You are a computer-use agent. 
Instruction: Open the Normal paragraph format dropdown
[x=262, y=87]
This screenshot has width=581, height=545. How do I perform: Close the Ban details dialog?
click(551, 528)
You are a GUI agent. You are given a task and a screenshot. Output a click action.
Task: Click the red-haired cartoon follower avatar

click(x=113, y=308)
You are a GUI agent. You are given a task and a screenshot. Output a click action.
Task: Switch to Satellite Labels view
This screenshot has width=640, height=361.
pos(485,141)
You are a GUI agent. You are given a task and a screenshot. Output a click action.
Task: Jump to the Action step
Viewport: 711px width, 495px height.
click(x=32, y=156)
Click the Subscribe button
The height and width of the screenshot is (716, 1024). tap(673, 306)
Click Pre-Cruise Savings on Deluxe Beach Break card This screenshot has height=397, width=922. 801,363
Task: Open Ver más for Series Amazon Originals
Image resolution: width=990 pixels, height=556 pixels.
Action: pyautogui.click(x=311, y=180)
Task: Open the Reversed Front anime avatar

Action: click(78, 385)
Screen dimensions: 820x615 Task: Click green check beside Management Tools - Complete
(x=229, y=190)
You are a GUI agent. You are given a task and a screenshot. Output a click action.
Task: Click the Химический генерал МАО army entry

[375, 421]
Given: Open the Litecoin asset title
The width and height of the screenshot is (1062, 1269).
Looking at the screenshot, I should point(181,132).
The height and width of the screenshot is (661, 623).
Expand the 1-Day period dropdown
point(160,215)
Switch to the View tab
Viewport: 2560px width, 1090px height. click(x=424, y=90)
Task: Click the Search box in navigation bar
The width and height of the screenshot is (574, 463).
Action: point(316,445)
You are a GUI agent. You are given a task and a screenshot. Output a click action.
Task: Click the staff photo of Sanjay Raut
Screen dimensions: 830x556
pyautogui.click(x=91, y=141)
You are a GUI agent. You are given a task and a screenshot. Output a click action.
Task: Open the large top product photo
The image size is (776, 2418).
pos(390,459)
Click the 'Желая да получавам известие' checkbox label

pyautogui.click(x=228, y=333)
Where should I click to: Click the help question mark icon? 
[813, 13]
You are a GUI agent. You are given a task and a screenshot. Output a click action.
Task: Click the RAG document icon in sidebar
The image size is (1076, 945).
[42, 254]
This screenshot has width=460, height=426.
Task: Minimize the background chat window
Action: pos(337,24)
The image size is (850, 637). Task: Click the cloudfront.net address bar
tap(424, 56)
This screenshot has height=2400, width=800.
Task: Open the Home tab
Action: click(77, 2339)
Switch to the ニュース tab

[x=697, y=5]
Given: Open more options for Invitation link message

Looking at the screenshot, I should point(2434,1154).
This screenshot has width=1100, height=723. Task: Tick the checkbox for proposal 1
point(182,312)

Prompt: Across the records above, return every line that contains the word "photo".

Task answer:
Task: Click the staff photo of Sanjay Raut
Task: Open the large top product photo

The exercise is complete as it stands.